Monday, Feb. 02, 1925
Married. Miss Loretta Hines, daughter of Edward Hines, Chicago lumber millionaire, to one Howell Howard of Dayton; in Chicago, at the Cathedral of the Holy Name. The Chicago Symphony Orchestra played the wedding march. Cardinal Munclelein officiated. Tito Schipa, famed tenor, sang. The Hines family had caused the interior of the Cathedral to be done over in red velvet, had filled in with flowers, had spent, it was reported, more than $100,000, The arrival and departure of 2,000 guests was facilitated by lines of policemen stationed to keep back a great multitude of idlers.
Married. Lawrence ("Larry") Semon, 35, cinema comedian, to Miss Dorothy Dwan (real name Dorothy Smith), 18, cinema actress; in Manhattan.

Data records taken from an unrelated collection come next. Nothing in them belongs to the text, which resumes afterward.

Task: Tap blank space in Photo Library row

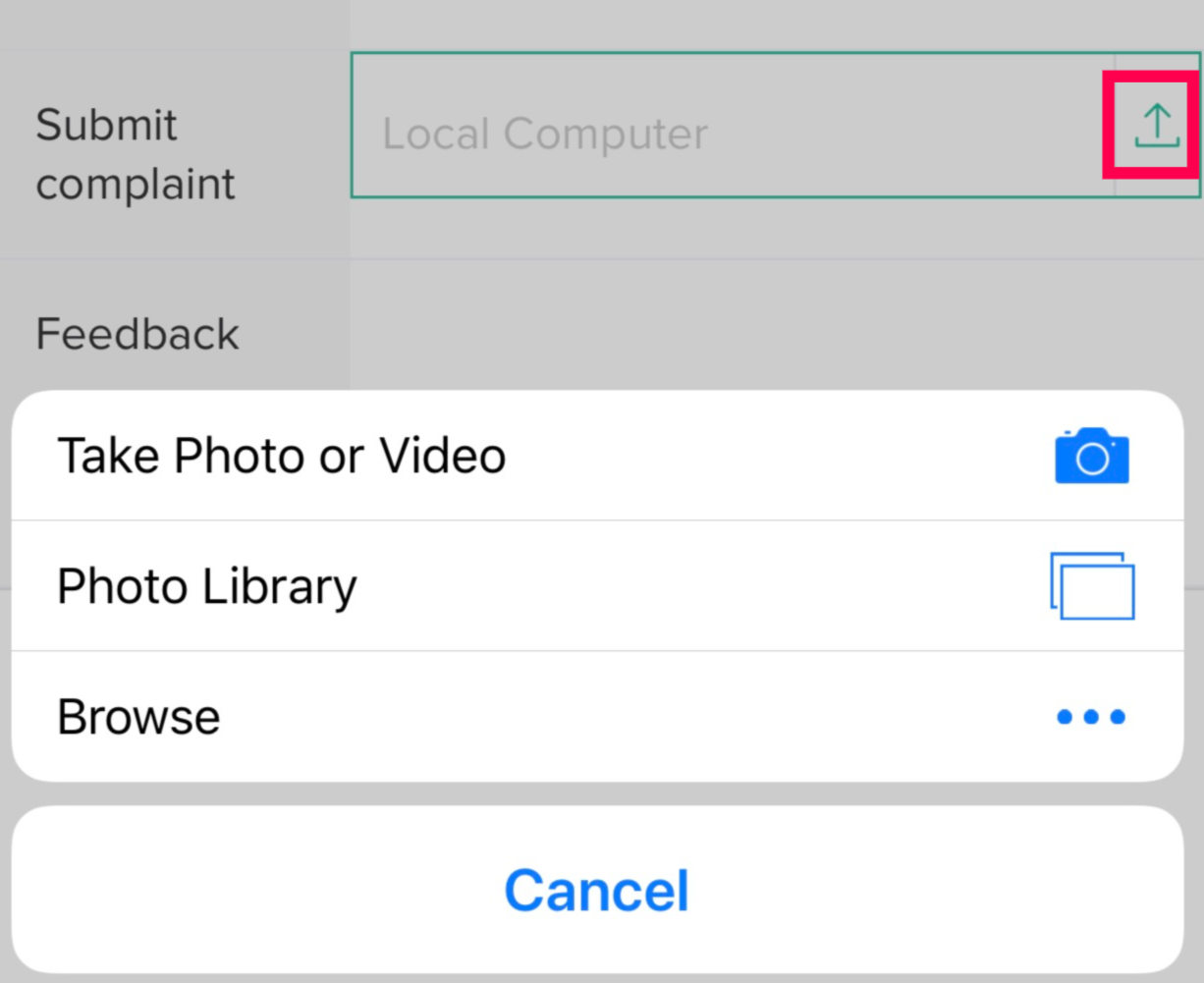Action: [x=687, y=586]
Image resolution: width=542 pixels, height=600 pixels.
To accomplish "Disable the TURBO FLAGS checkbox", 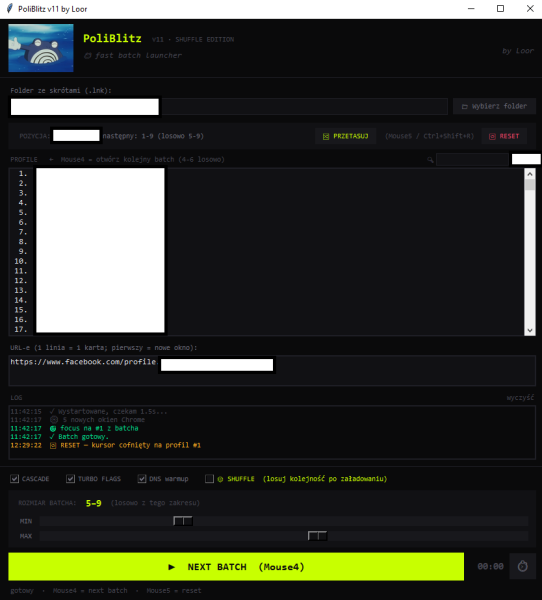I will click(x=70, y=479).
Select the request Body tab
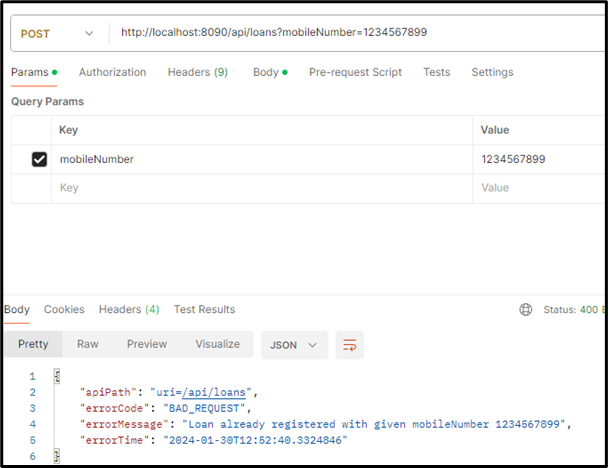 268,73
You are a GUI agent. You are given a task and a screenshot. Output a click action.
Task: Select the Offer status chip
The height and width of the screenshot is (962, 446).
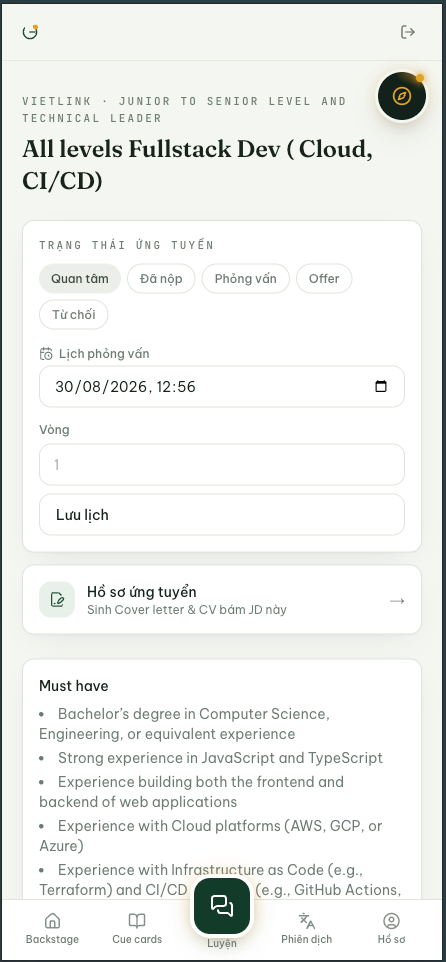point(324,279)
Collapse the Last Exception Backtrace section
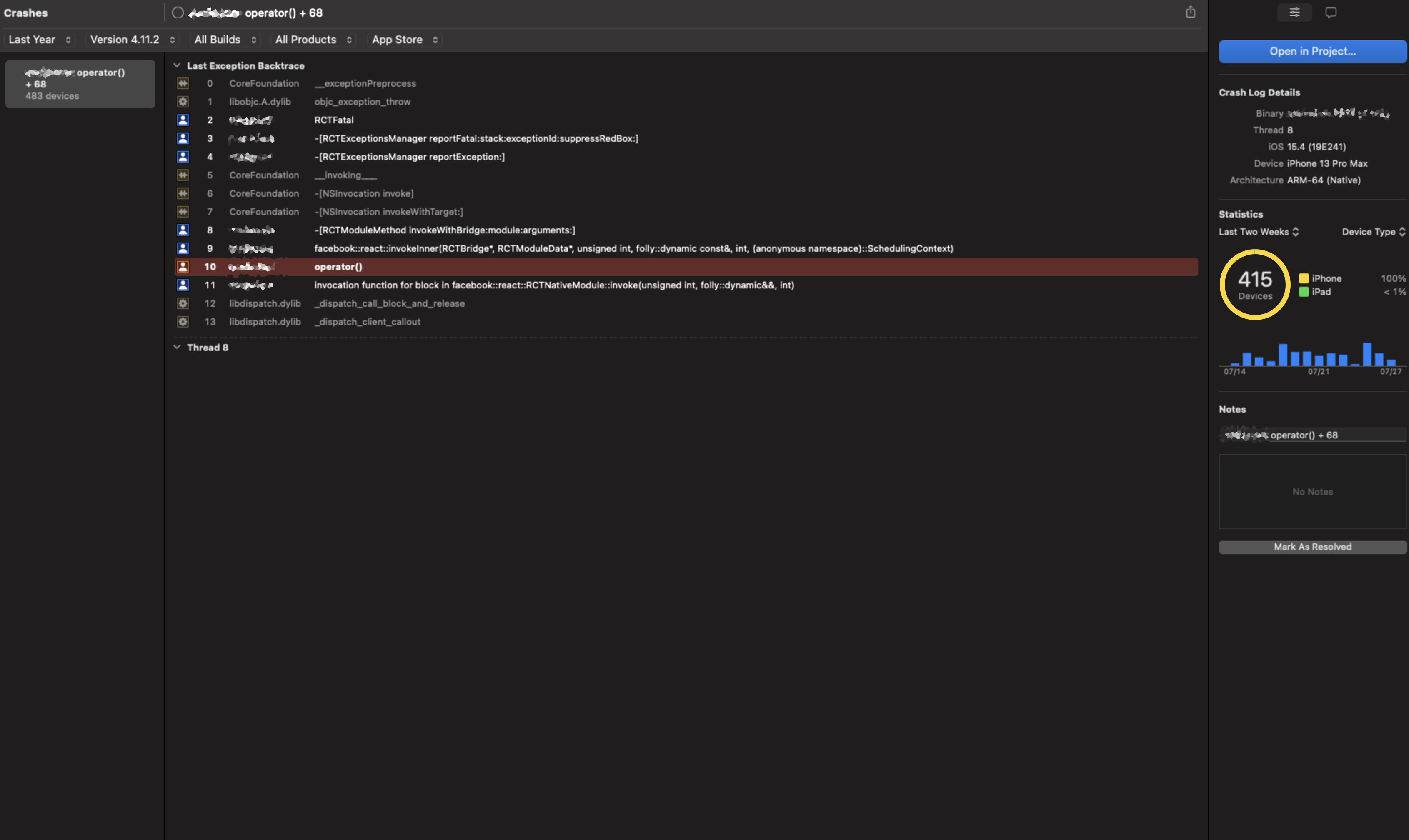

Married. J. Howard Berry, famed University of Pennsylvania athlete, all-American halfback in 1915, one time member of the N. Y. Giants, to Mrs. Ethel G. Morley, 31, divorcee; in Philadelphia.
Married. Prince Henry XV of Pless, 63, Hohenzollern, to intimate friend Sefiorita of Wilhelm Clothilde Silva y Candamo, 26. Prince Henry was Secretary to the German Embassy in London before the War. Two years ago, he appealed to the Pope for a dissolution of his first marriage on the ground that his wife's father, Colonel William Cornwallis-West, had forced him, in 1891, to marry her at the point of a revolver.
Separated. Francis X. Bushman, 40, he-man from Beverly Bayne, cinema actress. Their romance began when he played Romeo to her Juliet, culminated when he gave up his five children, paid $40,000 alimony to his first wife, in order to marry her.
Died. General Alexei Nikolaevitch Kuropatkin, 76, famed commander of the main Russian army in the Russo-Japanese War, until the disaster of Mukden; at Shemshurino, Russian.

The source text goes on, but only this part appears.